IATI / js-validator-api

Pure JavaScript IATI validator implementation
GNU Affero General Public License v3.0
1 stars 1 forks source link

The Validator produces an error for valid IATI XML files that have CR as the line feeds #546

Closed simon-20 closed 8 months ago

simon-20 commented 8 months ago

Brief Description The Validator gives an error code for any file that contains a CR character as a line feed. This occurs for files which use CR exclusively as the line feeds, and also for files that have mixed line feeds.

XML which contain a single CR character as the newline are, it would seem, valid, because using a single CR character was what old Macs used to do. The XML specification says that XML parsers must normalise line feeds to a single LF character. So, this bug would seem to suggest that the XML parsers being used are not standards compliant.

The files are initially processed with xmllint, and xmllint seems to handle things correctly.

However, the libxmljs2 library throws an error for files containing single CR line feeds.

The exact error returned depends on where the single CR line feed comes in the file. As a result, the HTTP error status returned by the Validator when encountering these files also varies. Mostly commonly it is 400, but sometimes it is 422.

This problem came to light because many/most of UNICEF's files have both CRLF and single CR newline sequences in them.

Severity Critical

Issue Location The problem code is in validatorServices.js, but it is the libxmljs2 library used by this code that is the root cause of the problem.

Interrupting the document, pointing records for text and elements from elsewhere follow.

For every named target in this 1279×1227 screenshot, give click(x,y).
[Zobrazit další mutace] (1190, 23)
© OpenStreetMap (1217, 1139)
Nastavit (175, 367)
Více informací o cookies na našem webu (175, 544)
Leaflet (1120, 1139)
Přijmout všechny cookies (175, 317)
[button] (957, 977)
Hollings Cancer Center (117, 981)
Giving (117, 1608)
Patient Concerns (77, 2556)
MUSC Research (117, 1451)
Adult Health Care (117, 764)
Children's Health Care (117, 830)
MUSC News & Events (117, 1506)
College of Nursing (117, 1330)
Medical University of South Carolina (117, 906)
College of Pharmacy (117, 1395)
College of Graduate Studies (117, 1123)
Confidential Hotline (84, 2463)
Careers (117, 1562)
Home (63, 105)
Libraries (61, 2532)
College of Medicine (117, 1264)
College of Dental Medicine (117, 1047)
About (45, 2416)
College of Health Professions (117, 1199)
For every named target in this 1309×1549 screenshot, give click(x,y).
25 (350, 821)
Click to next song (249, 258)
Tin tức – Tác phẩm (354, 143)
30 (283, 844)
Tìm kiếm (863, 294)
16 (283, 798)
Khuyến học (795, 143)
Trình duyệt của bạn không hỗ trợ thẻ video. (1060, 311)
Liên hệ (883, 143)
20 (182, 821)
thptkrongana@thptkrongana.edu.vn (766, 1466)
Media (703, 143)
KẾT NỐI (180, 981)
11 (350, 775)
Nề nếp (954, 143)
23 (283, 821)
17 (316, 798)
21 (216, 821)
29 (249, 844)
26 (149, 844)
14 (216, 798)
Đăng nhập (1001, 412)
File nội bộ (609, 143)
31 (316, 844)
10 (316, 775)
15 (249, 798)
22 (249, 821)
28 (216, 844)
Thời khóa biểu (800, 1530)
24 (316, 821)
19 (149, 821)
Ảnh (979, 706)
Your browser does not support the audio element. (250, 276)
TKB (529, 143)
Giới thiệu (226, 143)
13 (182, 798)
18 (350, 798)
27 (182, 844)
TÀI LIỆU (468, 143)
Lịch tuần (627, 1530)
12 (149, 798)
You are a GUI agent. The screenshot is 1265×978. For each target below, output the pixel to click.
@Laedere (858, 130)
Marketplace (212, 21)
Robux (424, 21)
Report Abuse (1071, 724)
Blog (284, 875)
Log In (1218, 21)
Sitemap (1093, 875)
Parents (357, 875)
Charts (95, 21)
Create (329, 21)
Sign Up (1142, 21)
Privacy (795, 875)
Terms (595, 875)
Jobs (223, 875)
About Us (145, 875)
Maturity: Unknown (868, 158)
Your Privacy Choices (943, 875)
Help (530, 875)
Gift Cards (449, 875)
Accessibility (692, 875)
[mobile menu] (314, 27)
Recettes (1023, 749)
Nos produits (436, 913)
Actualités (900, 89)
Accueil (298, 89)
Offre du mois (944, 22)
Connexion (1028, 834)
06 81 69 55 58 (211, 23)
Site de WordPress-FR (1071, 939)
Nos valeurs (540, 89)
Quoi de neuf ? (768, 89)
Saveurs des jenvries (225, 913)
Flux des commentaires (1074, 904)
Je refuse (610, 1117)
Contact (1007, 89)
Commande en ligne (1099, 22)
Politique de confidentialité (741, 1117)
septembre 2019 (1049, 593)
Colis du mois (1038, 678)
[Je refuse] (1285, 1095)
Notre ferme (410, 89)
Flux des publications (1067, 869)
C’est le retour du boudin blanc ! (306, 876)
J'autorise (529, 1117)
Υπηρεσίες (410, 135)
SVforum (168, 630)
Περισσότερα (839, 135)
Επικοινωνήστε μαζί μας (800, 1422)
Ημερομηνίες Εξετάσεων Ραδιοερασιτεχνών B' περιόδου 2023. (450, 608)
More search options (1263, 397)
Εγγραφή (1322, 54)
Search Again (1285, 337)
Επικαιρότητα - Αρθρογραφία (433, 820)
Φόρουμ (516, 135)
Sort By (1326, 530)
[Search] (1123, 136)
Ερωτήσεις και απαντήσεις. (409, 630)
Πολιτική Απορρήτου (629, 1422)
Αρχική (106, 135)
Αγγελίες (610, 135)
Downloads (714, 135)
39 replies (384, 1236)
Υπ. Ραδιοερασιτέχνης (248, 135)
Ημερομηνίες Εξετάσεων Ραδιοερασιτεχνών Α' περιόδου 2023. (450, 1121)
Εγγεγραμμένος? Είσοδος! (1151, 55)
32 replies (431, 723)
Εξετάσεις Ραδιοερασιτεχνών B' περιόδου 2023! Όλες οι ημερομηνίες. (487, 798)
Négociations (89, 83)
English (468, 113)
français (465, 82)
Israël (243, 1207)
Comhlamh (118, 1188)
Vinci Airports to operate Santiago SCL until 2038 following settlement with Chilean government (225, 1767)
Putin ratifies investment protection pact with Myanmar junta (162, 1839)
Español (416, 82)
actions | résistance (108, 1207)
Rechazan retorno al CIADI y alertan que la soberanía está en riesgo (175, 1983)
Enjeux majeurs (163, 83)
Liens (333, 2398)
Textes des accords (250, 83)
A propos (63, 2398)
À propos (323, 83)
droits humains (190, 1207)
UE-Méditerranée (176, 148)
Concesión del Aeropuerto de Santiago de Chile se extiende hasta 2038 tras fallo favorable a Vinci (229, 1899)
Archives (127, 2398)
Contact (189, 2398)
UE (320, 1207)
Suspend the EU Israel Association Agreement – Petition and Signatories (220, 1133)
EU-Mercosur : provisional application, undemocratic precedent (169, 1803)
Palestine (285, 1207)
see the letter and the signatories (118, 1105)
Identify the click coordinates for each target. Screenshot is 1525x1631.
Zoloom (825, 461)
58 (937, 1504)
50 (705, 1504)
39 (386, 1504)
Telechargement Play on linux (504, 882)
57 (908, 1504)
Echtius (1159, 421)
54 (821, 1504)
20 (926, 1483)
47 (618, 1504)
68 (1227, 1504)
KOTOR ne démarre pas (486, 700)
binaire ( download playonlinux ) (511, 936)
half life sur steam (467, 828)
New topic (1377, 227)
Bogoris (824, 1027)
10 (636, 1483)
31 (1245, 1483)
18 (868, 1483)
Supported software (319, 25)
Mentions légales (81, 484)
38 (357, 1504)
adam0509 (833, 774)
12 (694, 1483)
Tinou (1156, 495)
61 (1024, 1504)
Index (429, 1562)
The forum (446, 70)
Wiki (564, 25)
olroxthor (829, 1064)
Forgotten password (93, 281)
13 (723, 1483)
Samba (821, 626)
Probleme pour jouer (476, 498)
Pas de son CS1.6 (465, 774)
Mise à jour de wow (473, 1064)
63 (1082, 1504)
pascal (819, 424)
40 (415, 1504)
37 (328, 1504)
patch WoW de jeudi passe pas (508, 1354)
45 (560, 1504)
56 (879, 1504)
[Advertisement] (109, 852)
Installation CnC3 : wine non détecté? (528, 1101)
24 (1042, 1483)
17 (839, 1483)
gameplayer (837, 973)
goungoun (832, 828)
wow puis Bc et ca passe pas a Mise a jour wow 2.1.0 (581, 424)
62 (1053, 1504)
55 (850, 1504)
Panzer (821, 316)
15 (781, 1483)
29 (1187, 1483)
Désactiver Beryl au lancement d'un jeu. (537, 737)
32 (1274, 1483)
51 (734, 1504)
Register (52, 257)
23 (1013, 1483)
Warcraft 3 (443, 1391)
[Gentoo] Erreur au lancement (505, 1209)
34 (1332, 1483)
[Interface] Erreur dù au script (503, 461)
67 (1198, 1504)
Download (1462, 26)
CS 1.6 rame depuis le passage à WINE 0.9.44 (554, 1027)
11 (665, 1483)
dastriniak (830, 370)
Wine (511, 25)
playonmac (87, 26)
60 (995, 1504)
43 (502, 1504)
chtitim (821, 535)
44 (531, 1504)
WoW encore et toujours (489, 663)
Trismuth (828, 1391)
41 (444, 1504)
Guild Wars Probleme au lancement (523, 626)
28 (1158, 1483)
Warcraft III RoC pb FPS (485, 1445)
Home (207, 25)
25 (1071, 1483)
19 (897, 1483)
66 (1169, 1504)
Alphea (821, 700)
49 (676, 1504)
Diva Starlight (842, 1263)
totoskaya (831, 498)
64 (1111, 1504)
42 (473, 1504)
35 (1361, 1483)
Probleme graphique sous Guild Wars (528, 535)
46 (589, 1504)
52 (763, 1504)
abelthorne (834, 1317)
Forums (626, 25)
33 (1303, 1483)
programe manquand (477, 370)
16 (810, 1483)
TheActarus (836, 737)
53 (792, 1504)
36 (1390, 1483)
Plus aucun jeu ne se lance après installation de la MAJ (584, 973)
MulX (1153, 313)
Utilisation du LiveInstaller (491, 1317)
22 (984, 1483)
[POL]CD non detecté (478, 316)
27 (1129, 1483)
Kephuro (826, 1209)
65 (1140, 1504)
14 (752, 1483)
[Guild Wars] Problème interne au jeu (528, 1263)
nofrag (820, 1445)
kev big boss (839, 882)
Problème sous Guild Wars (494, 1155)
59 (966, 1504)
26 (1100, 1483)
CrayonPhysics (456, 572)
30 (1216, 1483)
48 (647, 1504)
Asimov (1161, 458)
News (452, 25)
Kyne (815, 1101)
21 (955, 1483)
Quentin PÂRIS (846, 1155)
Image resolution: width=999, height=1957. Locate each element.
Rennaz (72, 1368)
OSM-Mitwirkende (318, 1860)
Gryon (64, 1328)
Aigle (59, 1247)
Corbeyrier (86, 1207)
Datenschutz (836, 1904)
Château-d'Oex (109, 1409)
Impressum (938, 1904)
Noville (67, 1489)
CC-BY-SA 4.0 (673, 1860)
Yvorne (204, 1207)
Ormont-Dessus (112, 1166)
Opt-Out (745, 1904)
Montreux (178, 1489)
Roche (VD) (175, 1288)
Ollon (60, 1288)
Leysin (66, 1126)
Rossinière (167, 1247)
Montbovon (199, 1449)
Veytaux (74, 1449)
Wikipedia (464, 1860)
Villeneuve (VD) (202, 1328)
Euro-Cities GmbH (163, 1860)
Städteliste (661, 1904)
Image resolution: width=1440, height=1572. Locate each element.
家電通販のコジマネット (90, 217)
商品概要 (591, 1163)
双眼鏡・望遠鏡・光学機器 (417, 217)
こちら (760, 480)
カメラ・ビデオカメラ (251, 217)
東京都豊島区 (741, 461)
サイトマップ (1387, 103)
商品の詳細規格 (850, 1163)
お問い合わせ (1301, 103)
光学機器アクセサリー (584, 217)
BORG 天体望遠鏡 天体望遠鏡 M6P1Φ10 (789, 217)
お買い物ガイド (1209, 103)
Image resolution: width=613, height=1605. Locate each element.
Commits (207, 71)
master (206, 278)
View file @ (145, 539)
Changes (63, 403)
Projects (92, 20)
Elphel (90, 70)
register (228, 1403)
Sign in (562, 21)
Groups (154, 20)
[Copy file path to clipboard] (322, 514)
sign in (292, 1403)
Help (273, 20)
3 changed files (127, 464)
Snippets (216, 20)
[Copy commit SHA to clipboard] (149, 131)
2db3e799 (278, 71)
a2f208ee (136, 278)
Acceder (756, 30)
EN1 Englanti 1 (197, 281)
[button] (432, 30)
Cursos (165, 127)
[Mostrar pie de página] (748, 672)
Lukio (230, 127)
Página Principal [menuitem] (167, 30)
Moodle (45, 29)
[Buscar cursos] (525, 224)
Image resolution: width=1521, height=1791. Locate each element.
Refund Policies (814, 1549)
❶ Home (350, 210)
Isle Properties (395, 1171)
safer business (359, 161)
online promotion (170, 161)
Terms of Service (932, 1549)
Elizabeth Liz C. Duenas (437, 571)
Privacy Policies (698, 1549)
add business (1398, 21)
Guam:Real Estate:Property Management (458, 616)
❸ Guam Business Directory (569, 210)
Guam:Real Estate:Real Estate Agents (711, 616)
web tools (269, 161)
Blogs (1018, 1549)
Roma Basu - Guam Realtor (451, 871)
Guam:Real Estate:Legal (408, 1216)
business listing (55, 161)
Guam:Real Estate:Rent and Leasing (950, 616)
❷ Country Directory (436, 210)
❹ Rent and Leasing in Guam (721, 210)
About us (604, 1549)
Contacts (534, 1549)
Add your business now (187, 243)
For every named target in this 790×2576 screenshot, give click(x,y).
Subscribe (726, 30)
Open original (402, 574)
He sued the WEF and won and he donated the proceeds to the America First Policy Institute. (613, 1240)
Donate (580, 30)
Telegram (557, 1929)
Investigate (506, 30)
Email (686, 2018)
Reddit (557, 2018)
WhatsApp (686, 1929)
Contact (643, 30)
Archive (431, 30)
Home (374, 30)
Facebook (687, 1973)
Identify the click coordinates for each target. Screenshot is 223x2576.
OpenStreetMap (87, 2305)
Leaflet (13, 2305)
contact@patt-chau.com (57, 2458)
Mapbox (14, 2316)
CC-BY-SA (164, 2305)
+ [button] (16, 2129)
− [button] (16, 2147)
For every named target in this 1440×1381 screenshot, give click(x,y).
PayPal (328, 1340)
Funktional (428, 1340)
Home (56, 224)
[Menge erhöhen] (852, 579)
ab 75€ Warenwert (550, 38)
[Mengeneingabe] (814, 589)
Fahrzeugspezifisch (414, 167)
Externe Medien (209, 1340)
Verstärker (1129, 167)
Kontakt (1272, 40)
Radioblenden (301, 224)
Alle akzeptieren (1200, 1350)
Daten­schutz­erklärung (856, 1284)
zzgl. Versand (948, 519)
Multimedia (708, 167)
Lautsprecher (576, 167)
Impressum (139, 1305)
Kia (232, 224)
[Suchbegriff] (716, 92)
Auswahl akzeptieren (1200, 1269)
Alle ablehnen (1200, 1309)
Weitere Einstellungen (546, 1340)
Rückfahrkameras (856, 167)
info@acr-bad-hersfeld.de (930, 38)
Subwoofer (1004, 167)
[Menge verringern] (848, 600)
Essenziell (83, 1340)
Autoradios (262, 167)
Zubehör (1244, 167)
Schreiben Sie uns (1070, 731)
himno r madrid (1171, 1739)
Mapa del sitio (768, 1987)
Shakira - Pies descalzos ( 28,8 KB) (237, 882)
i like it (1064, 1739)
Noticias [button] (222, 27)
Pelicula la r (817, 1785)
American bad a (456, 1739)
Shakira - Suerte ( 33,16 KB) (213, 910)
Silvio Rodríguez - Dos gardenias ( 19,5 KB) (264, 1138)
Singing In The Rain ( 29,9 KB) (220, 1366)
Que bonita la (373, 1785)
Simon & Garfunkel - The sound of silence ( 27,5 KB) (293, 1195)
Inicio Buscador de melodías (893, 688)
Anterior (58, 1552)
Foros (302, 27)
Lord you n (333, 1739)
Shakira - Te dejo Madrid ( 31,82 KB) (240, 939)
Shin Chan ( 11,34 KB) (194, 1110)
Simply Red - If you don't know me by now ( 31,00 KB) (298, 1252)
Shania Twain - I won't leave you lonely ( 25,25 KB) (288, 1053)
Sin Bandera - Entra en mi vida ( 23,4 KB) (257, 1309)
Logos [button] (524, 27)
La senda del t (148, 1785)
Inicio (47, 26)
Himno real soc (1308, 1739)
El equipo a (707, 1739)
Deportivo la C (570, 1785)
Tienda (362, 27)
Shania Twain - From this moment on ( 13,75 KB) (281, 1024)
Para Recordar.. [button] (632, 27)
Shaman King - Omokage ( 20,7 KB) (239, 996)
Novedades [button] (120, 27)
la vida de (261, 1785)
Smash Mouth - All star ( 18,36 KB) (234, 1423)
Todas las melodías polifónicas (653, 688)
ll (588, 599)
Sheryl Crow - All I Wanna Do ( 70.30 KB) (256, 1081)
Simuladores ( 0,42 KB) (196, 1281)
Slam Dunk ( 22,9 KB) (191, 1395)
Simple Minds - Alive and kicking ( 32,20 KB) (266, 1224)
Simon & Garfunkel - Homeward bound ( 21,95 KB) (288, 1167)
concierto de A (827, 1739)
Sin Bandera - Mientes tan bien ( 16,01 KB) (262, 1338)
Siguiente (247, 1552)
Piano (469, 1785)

Steps to Reproduce Get a valid IATI XML file, and alter it so that at least one of the new line sequences is a single CR character. Then post it to the Validator.

You will likely see a 400 error.

simon-20 commented 8 months ago

This turned out not to be a problem with the Validator, but a bug in curl. curl has a bug which means it doesn't POST files with CR line endings in them properly, unless the --data-binary flag is used. Without that flag, curl will truncate the file in ways which usually mean it stops being valid XML, and this is why the Validator was returning 400. (CR line endings are valid in text files, including XML files: https://www.w3.org/TR/REC-xml/#sec-line-ends).